仕事仲間と、名前の付け方でエクスプローラや検索が楽になる話をしました。あくまで好みの比重が大きい部分もあるので、ここでは判断の材料として整理します。最後に、アイコンファイルは icon_x のようにカテゴリ(種類)を先に置く方針を自分のプロジェクトの基本にすると決めた、という結論も書いておきます。
きっかけ:同じ系統が並ぶと探しやすい
コンポーネント用の SCSS パーシャルを名前順で並べたとき、slider や splide から始まるファイルは隣同士にまとまり、一覧で追いやすい。一方で button や title、heading などは、修飾語の付け方次第でリストの上下に散らばってしまう、という話になりました。
画像ファイル名でも同様で、並びや検索のしやすさは「偶然」ではなく、接頭辞や語順のルールでだいぶ変わる、という認識を共有しました。
コンポーネントCSS:何を先に置くか
BEM の block__element のように、
- なんのパーツか(大きい方のラベル)
- どんなバリエーションか
の順にすると、c-title の近くに c-title-section のような名前が並び、名前順ソートでの発見がしやすい、という提案でした。

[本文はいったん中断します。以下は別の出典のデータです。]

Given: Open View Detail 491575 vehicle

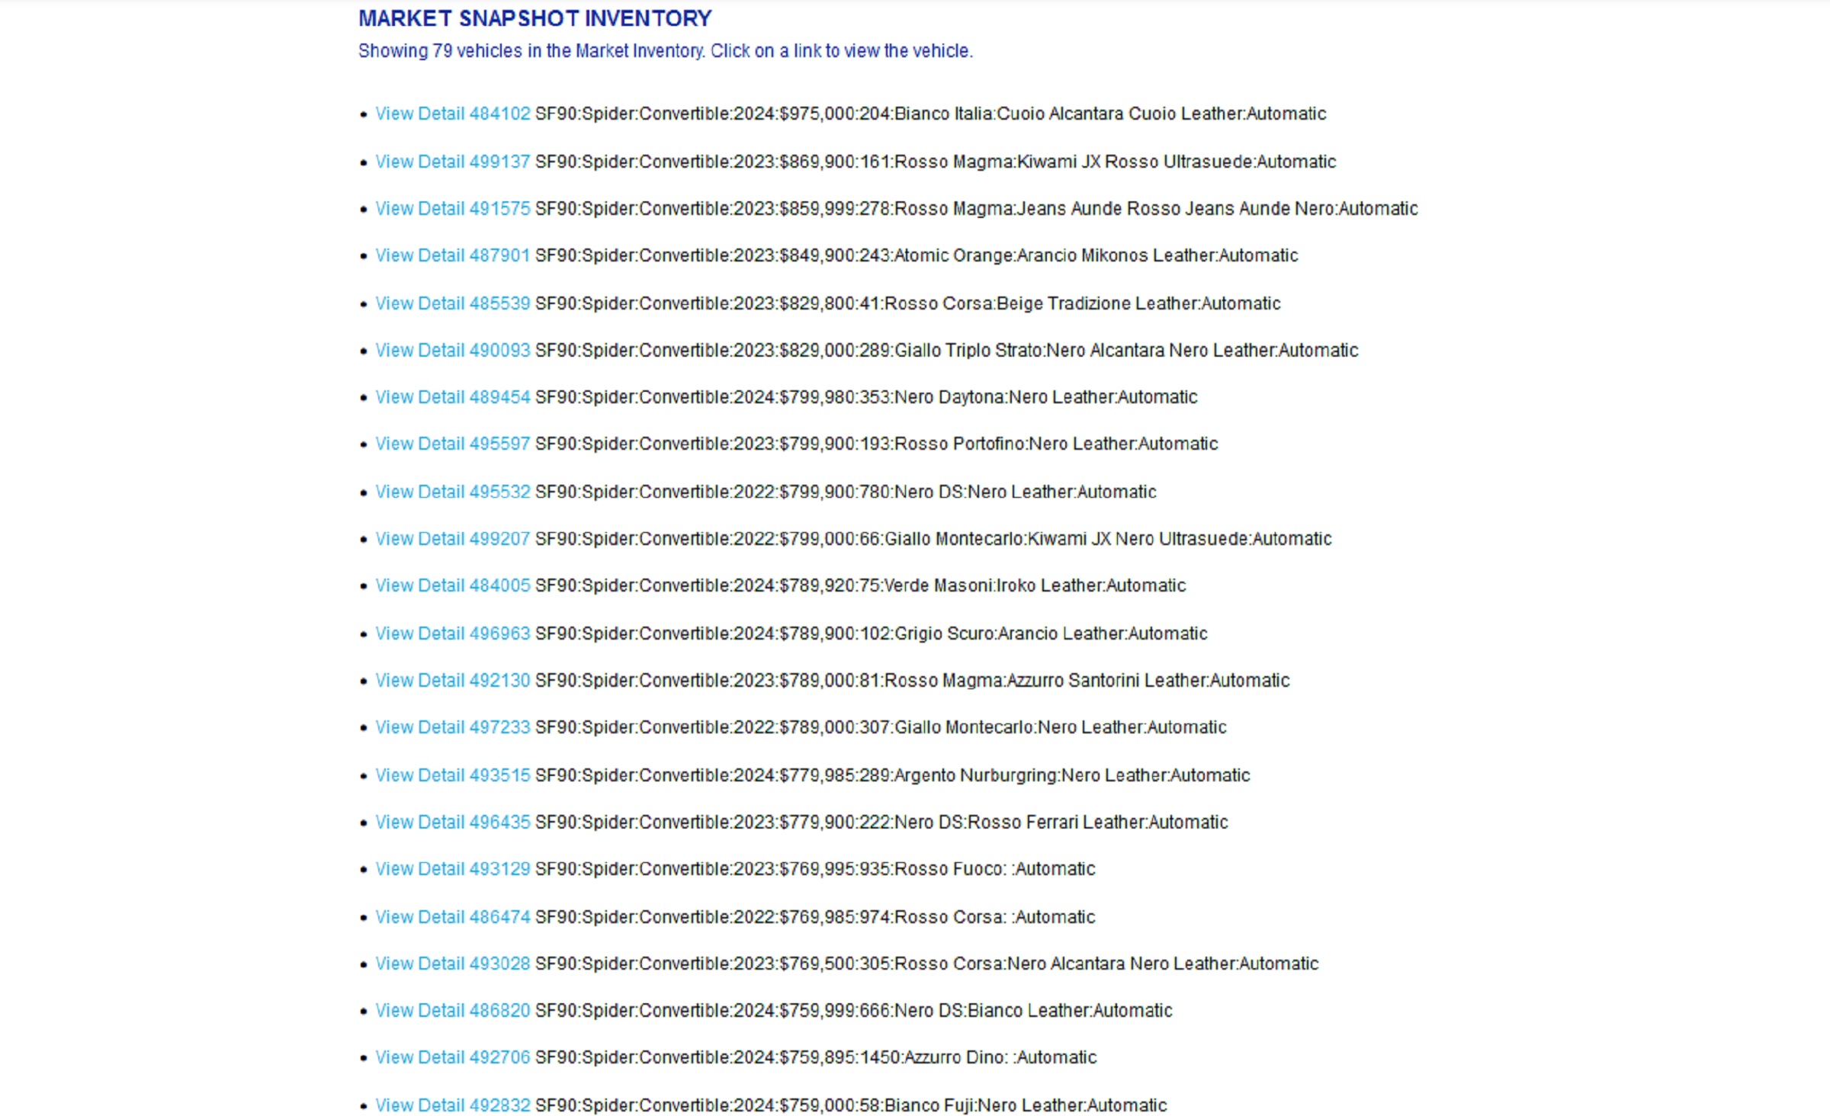Looking at the screenshot, I should pos(452,209).
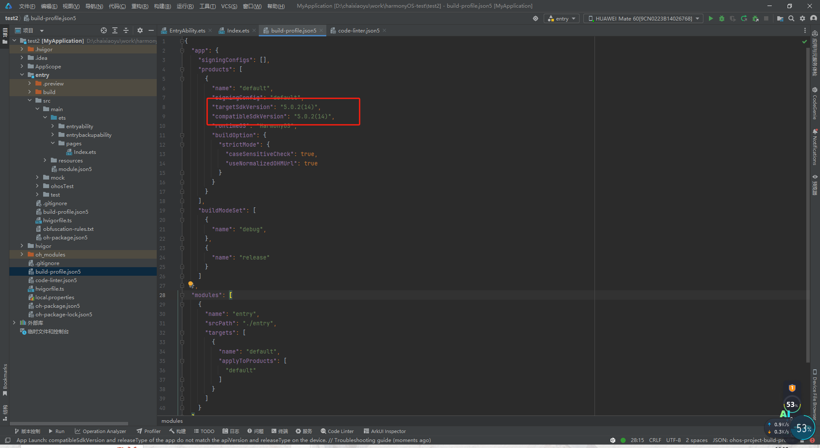Toggle the Bookmarks tool window

click(x=5, y=378)
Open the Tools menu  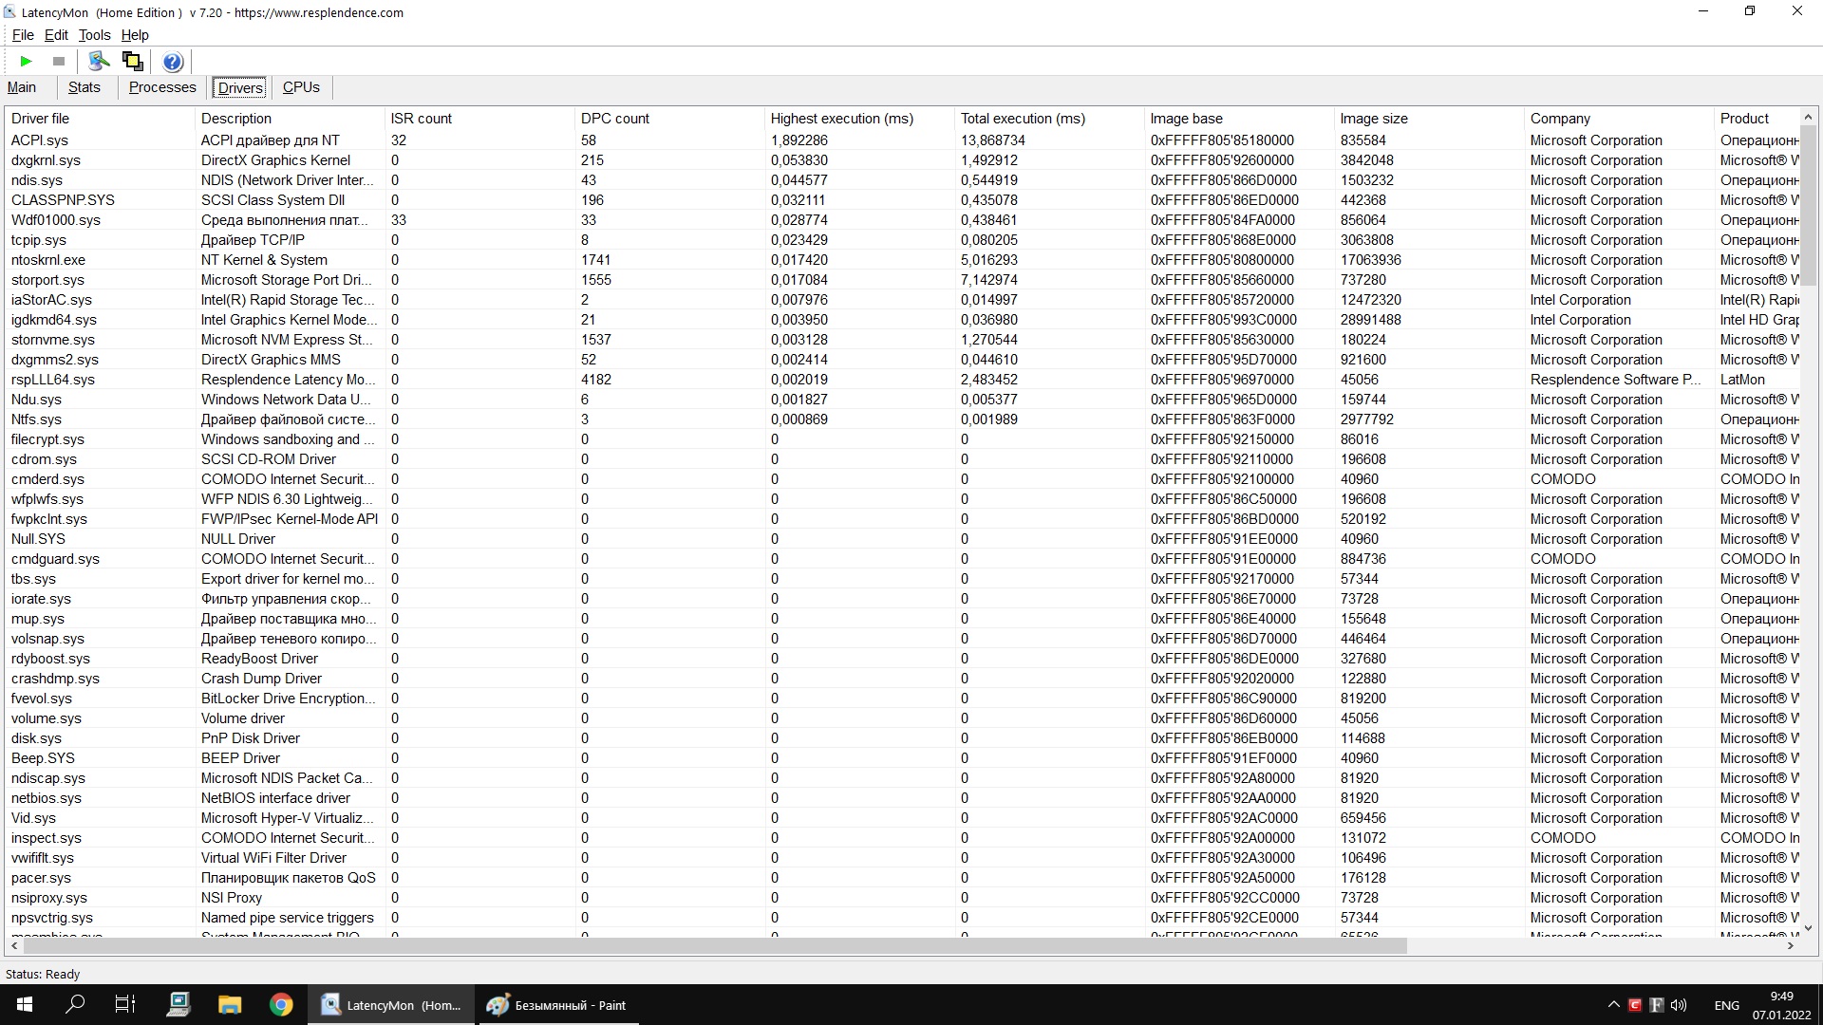coord(94,35)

ただし c-title-section は、英語としては「section title(セクション用の見出し)」の方が馴染みがある、という感想も出ました。ここは好みの領域ですが、厳密には 「一覧しやすさ」と「読んだときの自然さ」が常に両立しない ことがあります。
方針としては、例えば次のような折衷もありえます。
- ファイル名は一覧性重視で
c-title-*に寄せる - BEM のクラス名はチームやコンポーネントの意味に合わせ、
section-titleなど読みやすい語順のままにする
ルールを分けるかどうかは運用コストとの相談ですが、「名前は1つに統一しなきゃ」と思い込まなくてよい、という点はメモしておく価値があると思います。
アイコン画像:x-icon と icon_x
具体例として、次の2パターンが挙がりました。
x-icon.svg
insta-icon.svg
icon_x.svg
icon_insta.svg
後者では icon_ が先頭に付くため、名前順ソートでアイコン類がまとまりやすい、という趣旨です。逆に x-icon のようにブランド名を先に置くと、x-logo.svg などと「ブランド単位」で揃えたい場合には向く、というトレードオフもあります。
自分の方針:icon_ を基本にする
このやりとりを踏まえ、アイコン画像は icon_ プレフィックスを基本にして命名していく、という方針にしました。フォルダを icons/ のように分ける場合でも、ファイル名に種類が出ていると一括置換や grep のときに迷いにくい、というのが主な理由です。
運用で迷ったら、次だけは揃えると摩擦が減ります。
- 区切りは ハイフンかアンダースコアかをプロジェクトで固定する(例:
icon_instaとicon-xを混ぜない) - サイズ違いや状態違いがあるなら
icon_*_lgのような段階をどこに付けるかを一言ルール化する
まとめ
- 命名は「正解1つ」ではなく、並び・検索・読みやすさの優先順位の設計に近い。
- SCSS は「カテゴリ先頭」で一覧性が上がる一方、英語の自然な語順とはズレることがある。
- アイコンは
icon_先頭を基本にし、自分のリポジトリではその方針で揃える、と決めた。
同じ種類のファイルがエクスプローラで隣接すると気持ちがいい、というのは地味ですが、レビューや差分確認の回数を減らす効果は無視できないと思います。